Authors also acknowledge that a longer, larger study would offer more conclusive results. Researchers are planning for a longer 5-year study to verify their initial findings. However, study co-author Robert Green, MD, Director of the Genomes2People Research Program at BWH told STAT, “… downstream medical costs of sequencing may be far more modest than the common narrative suggests.”
Further Research Needed
The BWH researchers acknowledged that monetary cost is only one facet of the impact of genetic sequencing results. “Patient time costs were not assessed,” the study authors pointed out. “Nor were the effects of disclosure on participants’ family members, precluding a complete analysis from a societal perspective.”

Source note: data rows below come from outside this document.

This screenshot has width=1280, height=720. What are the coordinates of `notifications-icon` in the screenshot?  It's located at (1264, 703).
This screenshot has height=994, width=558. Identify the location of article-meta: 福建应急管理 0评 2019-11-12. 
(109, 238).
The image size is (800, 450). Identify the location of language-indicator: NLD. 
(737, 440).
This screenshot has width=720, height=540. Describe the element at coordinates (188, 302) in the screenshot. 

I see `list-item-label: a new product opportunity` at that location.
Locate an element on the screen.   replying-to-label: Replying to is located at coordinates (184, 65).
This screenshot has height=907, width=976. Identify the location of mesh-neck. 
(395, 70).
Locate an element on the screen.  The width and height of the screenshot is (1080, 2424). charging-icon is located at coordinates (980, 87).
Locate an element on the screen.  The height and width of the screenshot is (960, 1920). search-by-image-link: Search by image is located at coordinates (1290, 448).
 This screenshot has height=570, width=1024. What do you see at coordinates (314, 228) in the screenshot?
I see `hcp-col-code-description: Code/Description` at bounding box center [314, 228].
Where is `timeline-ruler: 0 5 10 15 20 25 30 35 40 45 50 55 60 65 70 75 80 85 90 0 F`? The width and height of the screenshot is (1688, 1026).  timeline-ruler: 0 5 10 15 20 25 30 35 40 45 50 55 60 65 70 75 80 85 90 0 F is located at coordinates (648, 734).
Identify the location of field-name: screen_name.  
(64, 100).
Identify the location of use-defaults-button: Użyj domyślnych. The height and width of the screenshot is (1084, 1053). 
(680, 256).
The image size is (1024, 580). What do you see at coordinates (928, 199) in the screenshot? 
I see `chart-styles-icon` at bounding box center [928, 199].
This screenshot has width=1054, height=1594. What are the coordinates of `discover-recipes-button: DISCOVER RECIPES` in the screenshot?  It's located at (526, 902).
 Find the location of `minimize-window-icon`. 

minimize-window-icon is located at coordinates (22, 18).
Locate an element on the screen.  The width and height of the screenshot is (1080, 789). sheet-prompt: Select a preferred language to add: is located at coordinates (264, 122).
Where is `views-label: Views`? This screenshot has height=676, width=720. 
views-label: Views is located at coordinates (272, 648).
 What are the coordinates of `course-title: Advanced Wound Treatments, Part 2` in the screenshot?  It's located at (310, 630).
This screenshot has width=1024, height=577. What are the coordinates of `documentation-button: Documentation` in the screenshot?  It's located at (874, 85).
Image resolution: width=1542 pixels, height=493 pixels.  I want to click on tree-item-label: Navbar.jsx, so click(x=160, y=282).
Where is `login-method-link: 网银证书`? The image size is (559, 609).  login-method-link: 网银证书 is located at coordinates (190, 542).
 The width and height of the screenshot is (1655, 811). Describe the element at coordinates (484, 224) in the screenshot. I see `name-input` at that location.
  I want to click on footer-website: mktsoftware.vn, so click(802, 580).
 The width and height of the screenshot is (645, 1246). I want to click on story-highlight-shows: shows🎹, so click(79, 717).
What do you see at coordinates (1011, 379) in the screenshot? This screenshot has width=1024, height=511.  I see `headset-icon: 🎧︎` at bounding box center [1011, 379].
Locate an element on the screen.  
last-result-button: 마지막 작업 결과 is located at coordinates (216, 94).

Lastly, they noted that while the sample size sufficed to verify their results, diversity was lacking. In particular, they mentioned that the participant pool was “more educated and less ethnically diverse than the general population.”
The cost of genetic sequencing and similar technologies continue to drop as automation and innovation make the process more accessible to clinicians and healthcare providers. This could further impact longer studies of the overall cost of sequencing and other genetics-based tools.
For medical laboratories, these results offer proof to both payers and physicians on the value of services in relation to the overall cost of care—a critical concern, as margins continue to shrink and regulations focus on efficiency across a broad spectrum of healthcare-related service industries.